Burton Group said that the report was neither commissioned nor paid for by Microsoft. However, Burton analyst Peter O'Kelly, one of the report's co-authors, is scheduled to make a presentation at an Open XML press briefing that Microsoft plans to hold in the Seattle area on Wednesday. Also speaking will be multiple Microsoft executives involved in the Open XML standards-ratification effort.

In their report, O'Kelly and fellow analyst Guy Creese predicted that Open XML "will be more pervasive" among users than ODF will be. The latter format -- officially known as the Open Document Format for Office Applications -- will remain viable but "in a minor role," Creese and O'Kelly wrote.

The two analysts cited several reasons to back up their contentions:

-- Other than in "simple scenarios," they said, Open XML beats ODF in terms of compatibility with prior Office document formats. "This may be an inconvenient truth for Microsoft competitors, but it will remain so unless Sun [Microsystems Inc.] and other ODF supporters revise ODF to include full Office file format compatibility."

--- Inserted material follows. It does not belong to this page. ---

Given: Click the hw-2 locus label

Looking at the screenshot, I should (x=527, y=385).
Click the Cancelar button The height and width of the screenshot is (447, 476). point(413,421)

-- "Much to the chagrin of Microsoft competitors," Creese and O'Kelly wrote, "Microsoft appears to be sincere in its efforts to make [Open XML] a meaningful and global industry standard." Open XML already has been accepted by the Ecma International standards body, which Monday published a 2,300-page document addressing complaints and suggestions about the format from members of Geneva-based International Standards Organization. The latter group in September narrowly rejected an attempt by Ecma to win fast-track ISO standard approval for Open XML.

-- Open XML is "more complex than ODF, but it's not unnecessarily complex for the contexts it was designed to address," according to the Burton analysts. Moreover, they claimed that only "a very small percentage of application developers" will need to fully master Open XML, just as "few" developers have mastered all aspects of formats such as PostScript or PDF.

-- Creese and O'Kelly wrote that although ODF is "a clean and useful design, [it] addresses only a subset of what most organizations do with productivity applications today." They added that ODF's evolution "will likely be slow and complex, in part because of the fact that Openoffice.org, the primary implementation of ODF, is arguably still, in some respects, controlled by Sun Microsystems."

-- ODF proponents contend that OpenOffice.org and other alternatives to Office will win in budget-constrained environments, such as governments or schools in poorer countries. But Creese and O'Kelly countered that success is "not a forgone conclusion for ODF" because of Microsoft's cut-rate Office pricing for those customers, such as its US$3 Student Innovation Suite.

Marino Marcich, executive director of the ODF Alliance, retorted via e-mail that many users are taking "a buyer-beware attitude" toward Open XML because that format "is not interoperable and will tie them to the upgrade path of a single vendor."